A Lighthearted Look at Sociopaths-at-Law (and a Sondheim Recommendation)

Sociopaths from Home Alone, Batman, Dexter, and Silence of the Lambs

Frankly, all but the kid on the left are WAY too obvious for real life. By the way, “Assassins,” the charming Stephen Sondheim musical about quintessential American sociopathology, is playing right now at the Mysterium in North Tustin. Check out the review in the box at the end of this piece — and then maybe the musical itself!  Would it kill you?

A pair of stories from my old friend and colleague Elie Mystal, who blogs for the piquant and cheeky (and sometimes righteously furious) legal website “Above the Law.”

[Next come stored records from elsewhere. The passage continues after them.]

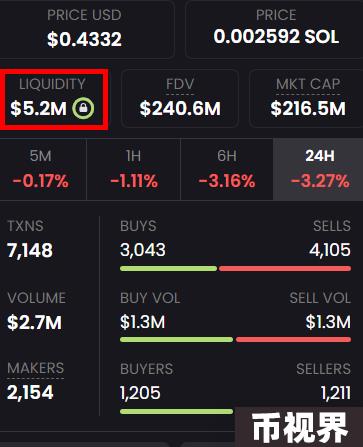This screenshot has width=363, height=447.
Task: Click the underlined FDV label
Action: 180,84
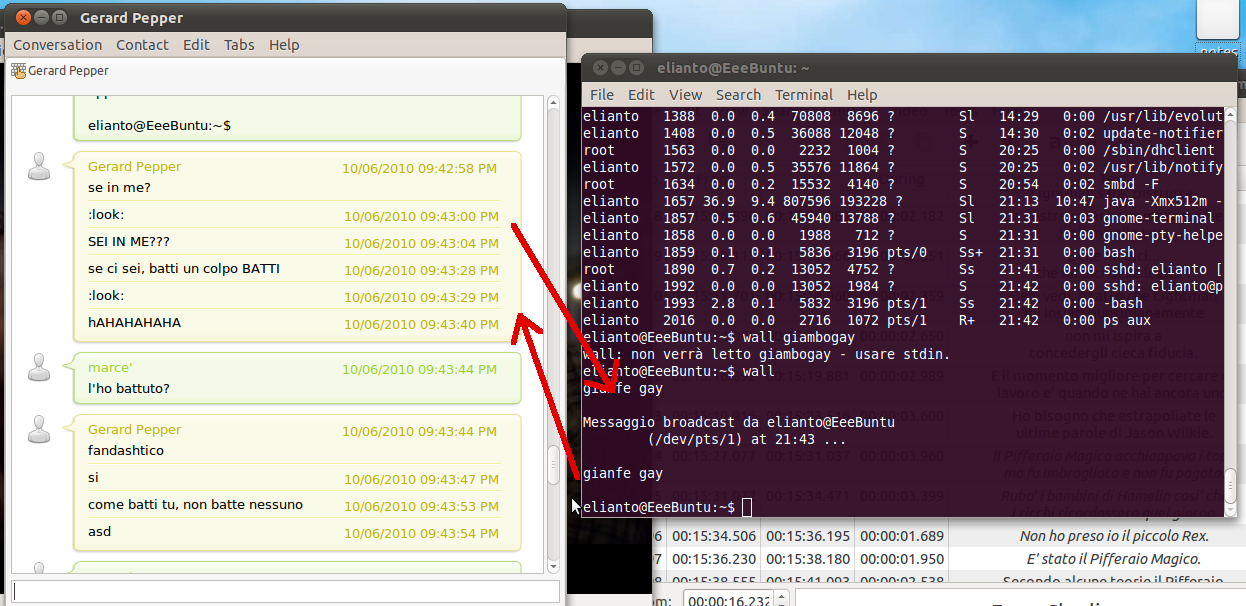Click avatar beside Gerard Pepper's 'se in me?' message
The width and height of the screenshot is (1246, 606).
[x=39, y=167]
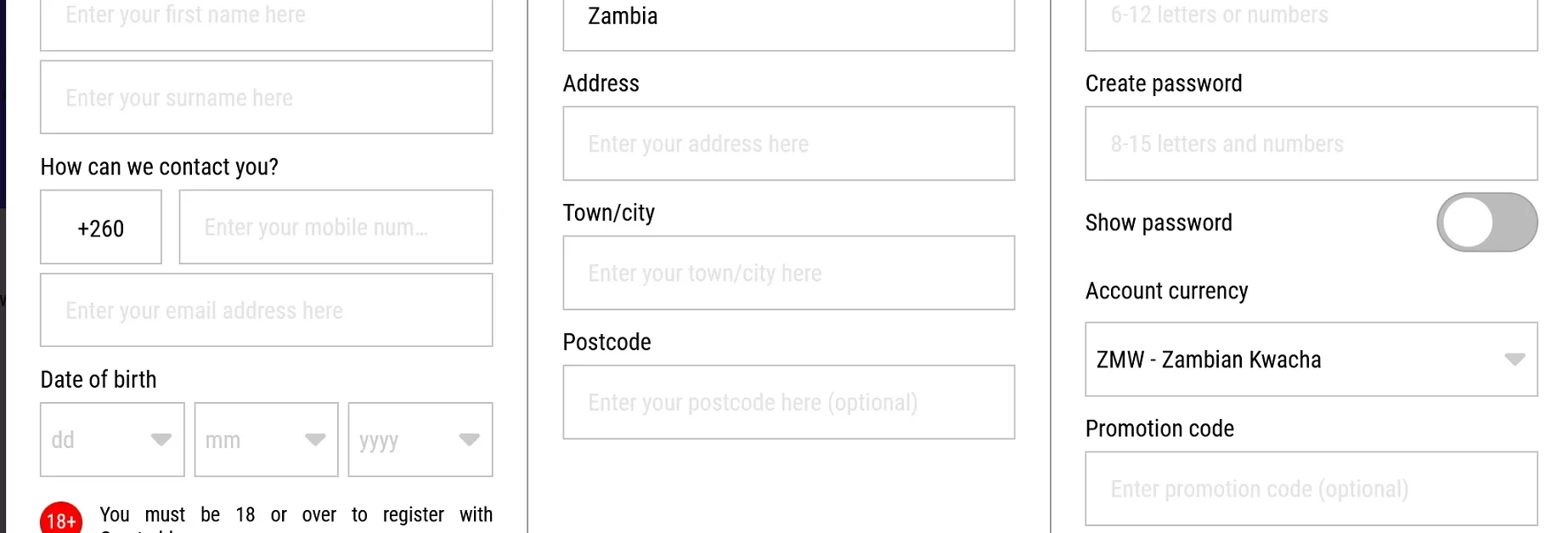Click the arrow icon in the dd selector
This screenshot has height=533, width=1568.
point(161,439)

Precipitating story from Psychology Today:

I loved getting high marks in school; it meant I could get away with things other students couldn’t. When I was young, what thrilled me was the risk of figuring out just how little I could study and still pull off the A. It was the same for being an attorney. During the California bar exam, people were crying from the stress. The convention center where the exam took place looked like a disaster relief center; people made desperate attempts to recall everything they had memorized over the prior eight weeks—weeks that I spent vacationing in Mexico. Despite being woefully ill-prepared by many standards, I was able to maintain calm and focus enough to maximize the knowledge I did have. I passed while others failed.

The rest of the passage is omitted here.